Of course, you can get inflatable SUPs too and pack them into Moraine Lake via the shuttle bus. Parks Canada requires a self-certification for all non-motorized watercraft in Canadian Rocky National Parks.
Moraine Lake Rockpile Trail
The Moraine Lake Rockpile trail brings you to the aptly named “Twenty Dollar View” because it is the scene used on the former Canadian twenty-dollar bill and shot by almost every photographer.
We like to consider it one of the best views in the world. Moraine Lakes’ deep blue is backed by the famed Ten Peaks – ten towering snow-capped peaks.
It’s a short walk up to the top of the rockpile trail that almost anyone can accomplish. The trail switchbacks along the backside of the rocky moraine. There are stone and log steps that make it accessible to most able-bodied people. Keep an eye out for pikas and chipmunks frequently seen darting in and out of the rocks.
- Trailhead: Begins at the end of the parking lot and over the bridge.
- Distance: 350 meters
- Elevation: 30 meters
- Time: 20 – 40 minutes (return)
Can You Bike to Moraine Lake
I’ve biked to Moraine Lake a few times in the past, and it’s actually not as bad as it sounds. From Lake Louise, it’s approximately 14 km uphill. This takes me 50 minutes on a mountain bike and 40 minutes on a road bike. It’s all uphill, but the fun ride down makes it all worth it. If you can’t seem to get parking, one of your options is to park at Lake Louise Village or a small parking area at the start of Moraine Lake Road.

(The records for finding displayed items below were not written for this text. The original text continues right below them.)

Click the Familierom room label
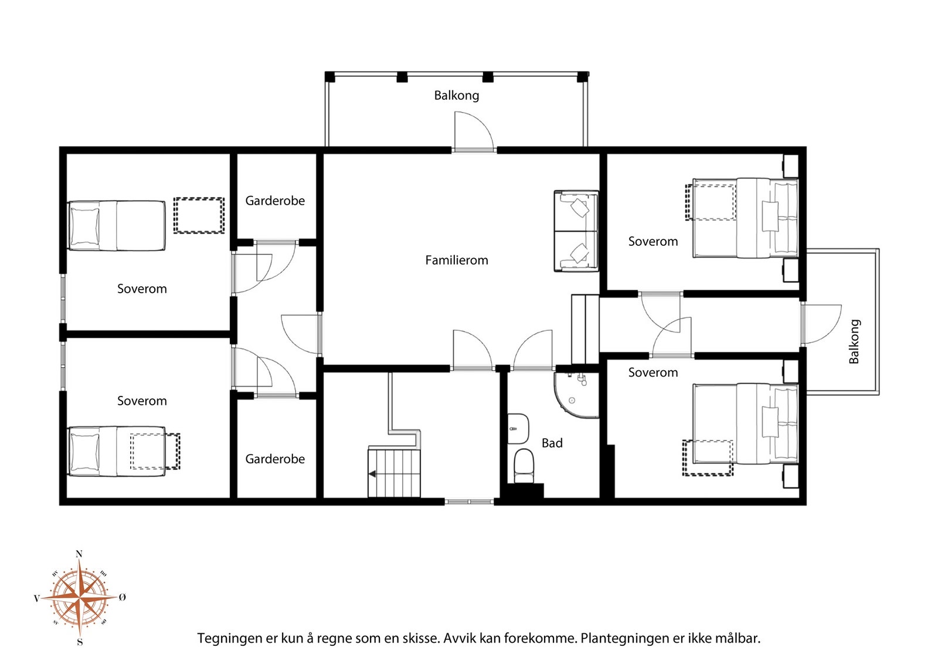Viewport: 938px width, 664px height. tap(457, 260)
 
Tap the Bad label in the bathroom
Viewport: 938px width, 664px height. tap(552, 443)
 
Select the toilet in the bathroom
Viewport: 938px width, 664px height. tap(524, 466)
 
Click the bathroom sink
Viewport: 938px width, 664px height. tap(518, 429)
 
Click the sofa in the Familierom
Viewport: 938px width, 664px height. tap(576, 231)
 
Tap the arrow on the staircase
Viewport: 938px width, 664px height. tap(372, 474)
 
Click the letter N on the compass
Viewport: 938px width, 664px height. tap(79, 554)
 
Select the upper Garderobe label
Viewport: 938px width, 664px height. tap(275, 201)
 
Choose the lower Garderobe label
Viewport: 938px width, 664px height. tap(275, 459)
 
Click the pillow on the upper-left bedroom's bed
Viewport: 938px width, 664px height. tap(85, 226)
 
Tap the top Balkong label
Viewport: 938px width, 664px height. tap(457, 96)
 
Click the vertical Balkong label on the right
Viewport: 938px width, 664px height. tap(854, 341)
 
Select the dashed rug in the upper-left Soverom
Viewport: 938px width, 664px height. tap(199, 215)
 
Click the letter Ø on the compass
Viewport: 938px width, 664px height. tap(123, 597)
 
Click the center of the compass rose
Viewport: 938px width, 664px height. tap(79, 597)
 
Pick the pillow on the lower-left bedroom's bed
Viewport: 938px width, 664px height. tap(85, 452)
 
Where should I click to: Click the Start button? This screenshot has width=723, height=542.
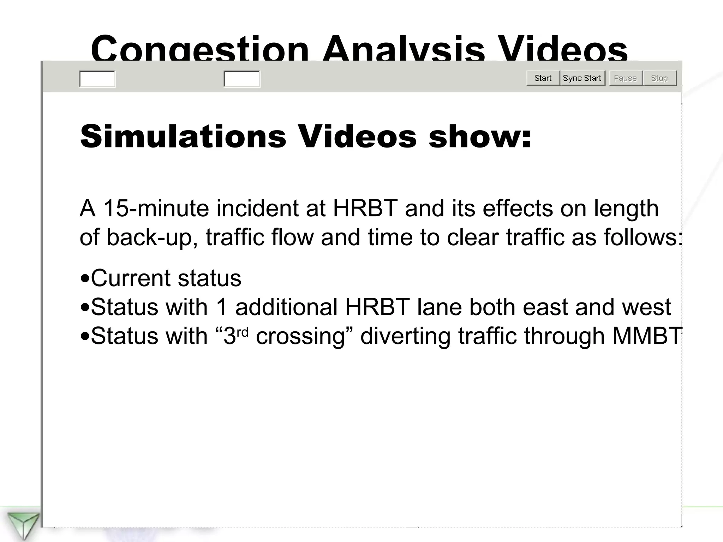(543, 78)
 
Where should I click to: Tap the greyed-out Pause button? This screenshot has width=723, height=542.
(625, 78)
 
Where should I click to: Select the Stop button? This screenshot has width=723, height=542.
(659, 78)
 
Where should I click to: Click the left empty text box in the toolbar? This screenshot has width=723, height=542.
(97, 79)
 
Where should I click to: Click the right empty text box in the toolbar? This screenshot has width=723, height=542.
(242, 79)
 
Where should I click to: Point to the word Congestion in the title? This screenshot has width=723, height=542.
(200, 49)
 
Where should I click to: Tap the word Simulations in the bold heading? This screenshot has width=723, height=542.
(183, 137)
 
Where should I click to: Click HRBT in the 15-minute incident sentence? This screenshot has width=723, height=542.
(365, 208)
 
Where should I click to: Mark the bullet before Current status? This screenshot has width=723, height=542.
(85, 278)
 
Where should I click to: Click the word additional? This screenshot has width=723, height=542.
(286, 307)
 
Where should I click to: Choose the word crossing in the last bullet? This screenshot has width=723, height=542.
(300, 336)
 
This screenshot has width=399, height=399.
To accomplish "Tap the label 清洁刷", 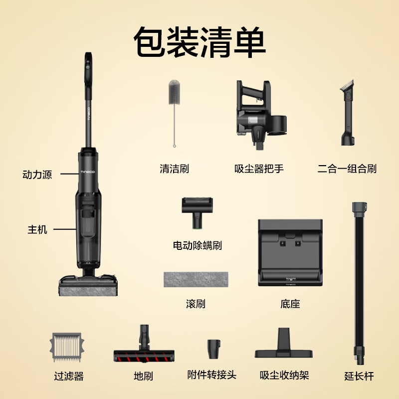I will click(x=174, y=169).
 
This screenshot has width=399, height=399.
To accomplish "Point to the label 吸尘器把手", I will click(x=259, y=169).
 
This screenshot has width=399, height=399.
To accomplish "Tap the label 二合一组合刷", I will click(x=347, y=169).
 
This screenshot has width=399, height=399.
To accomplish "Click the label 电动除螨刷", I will click(x=197, y=245).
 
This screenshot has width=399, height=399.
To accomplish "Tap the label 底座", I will click(x=290, y=304).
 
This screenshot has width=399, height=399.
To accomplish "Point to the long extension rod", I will click(x=359, y=279).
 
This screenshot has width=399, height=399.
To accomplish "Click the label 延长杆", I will click(x=359, y=376).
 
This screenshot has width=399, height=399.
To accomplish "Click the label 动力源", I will click(x=37, y=176).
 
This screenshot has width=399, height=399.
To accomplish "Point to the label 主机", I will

There is one short week in Banff when they plow Lake Moraine Road and don’t open the road to vehicles. Meaning you can bike to Moraine Lake and have it all to yourself – which is amazing!

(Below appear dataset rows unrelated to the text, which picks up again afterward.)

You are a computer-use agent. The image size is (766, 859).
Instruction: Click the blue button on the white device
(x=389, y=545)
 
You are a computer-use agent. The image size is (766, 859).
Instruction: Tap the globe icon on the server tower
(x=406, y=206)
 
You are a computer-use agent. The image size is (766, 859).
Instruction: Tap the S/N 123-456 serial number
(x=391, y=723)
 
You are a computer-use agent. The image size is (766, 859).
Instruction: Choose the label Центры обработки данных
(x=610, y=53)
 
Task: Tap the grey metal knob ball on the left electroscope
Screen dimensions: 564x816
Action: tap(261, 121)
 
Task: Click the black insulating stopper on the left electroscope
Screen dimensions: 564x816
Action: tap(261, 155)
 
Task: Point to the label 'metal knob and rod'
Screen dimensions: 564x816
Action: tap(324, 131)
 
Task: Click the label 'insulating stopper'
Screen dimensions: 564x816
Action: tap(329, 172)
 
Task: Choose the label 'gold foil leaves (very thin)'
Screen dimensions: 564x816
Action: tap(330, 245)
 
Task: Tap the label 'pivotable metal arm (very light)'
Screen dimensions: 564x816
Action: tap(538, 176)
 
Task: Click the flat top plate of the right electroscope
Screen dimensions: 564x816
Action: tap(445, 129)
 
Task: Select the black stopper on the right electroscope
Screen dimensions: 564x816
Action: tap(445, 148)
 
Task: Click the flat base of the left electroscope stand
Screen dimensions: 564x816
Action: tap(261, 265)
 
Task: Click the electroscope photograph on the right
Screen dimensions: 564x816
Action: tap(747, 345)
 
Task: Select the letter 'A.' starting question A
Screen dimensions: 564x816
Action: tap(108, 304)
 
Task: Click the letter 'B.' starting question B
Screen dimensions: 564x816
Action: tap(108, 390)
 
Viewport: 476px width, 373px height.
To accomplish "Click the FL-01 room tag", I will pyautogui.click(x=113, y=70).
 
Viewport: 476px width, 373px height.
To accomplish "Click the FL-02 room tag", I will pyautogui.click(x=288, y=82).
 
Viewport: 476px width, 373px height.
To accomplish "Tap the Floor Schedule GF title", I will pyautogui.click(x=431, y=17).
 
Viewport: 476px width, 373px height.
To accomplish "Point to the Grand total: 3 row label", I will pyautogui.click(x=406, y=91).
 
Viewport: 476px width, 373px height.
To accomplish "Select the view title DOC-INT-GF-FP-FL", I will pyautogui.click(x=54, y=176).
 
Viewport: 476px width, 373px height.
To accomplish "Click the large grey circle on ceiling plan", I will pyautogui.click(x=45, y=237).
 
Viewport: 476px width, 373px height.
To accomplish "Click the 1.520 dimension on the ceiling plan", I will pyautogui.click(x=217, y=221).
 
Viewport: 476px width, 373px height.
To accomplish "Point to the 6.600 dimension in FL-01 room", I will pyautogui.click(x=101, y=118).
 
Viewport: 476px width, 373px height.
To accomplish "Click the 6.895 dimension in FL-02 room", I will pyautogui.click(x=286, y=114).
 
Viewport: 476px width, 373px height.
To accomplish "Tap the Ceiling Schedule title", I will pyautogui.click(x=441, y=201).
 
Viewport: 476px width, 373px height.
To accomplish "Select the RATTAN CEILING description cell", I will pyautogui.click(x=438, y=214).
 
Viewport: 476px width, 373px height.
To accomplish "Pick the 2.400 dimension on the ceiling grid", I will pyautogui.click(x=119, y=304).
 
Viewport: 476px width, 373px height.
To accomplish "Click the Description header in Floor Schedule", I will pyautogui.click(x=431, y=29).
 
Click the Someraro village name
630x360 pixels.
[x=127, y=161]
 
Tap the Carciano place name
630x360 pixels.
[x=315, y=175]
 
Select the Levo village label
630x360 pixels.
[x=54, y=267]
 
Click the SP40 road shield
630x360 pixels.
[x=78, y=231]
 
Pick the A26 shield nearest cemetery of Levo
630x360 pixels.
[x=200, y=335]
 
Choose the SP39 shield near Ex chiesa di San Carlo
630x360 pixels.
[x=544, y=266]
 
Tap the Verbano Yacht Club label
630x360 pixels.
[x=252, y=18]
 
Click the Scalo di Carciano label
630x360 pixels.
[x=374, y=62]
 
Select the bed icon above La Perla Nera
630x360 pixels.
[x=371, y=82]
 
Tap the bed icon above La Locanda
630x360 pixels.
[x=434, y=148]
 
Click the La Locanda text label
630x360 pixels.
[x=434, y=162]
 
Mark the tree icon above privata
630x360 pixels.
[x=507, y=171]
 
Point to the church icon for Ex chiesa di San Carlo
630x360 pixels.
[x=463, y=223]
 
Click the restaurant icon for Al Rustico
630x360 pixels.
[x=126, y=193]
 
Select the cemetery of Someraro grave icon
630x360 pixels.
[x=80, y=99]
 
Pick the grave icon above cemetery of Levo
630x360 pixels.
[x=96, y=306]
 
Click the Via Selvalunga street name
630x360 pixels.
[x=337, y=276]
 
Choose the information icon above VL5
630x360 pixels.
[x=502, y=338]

If you’re a domestic traveler, make sure to bring your bike to Banff, or it’s possible to rent bicycles for the day in either Banff or Canmore.
Hiking Around Lake Moraine
There are some very popular hikes around Lake Moraine should you want to get more activity in! I’ve ranked them all here in terms of difficulty. You can also find all the best Lake Moraine hikes summed up here as well.
Moraine Lake Shore Trail
From the Canoe docks, this is a flat trail that works its way along the lake’s shoreline and back. It’s a wonderful trail that moves in and out of the forest with great lake views and mountains.
You’ll be shocked at how few visitors to Moraine Lake go just a little further to hike along with one of the easiest trails in the area. At the end of the hike is a boardwalk near the waters flowing down from Wenkchemna pass.
- Trailhead: Begins at the canoe docks.
- Distance: 2.9 kms
- Elevation: 162 meters
- Time: 45 to 60 minutes (return)
Consolation Lakes Trail
This is a family favorite as it can be paired with the Moraine Lake Rockpile, and it’s pretty easy with a little elevation gain. It’s a nice step up from the Lakeshore Trail as the terrain is more difficult with greater elevation gain and a short section that crosses over a boulder field.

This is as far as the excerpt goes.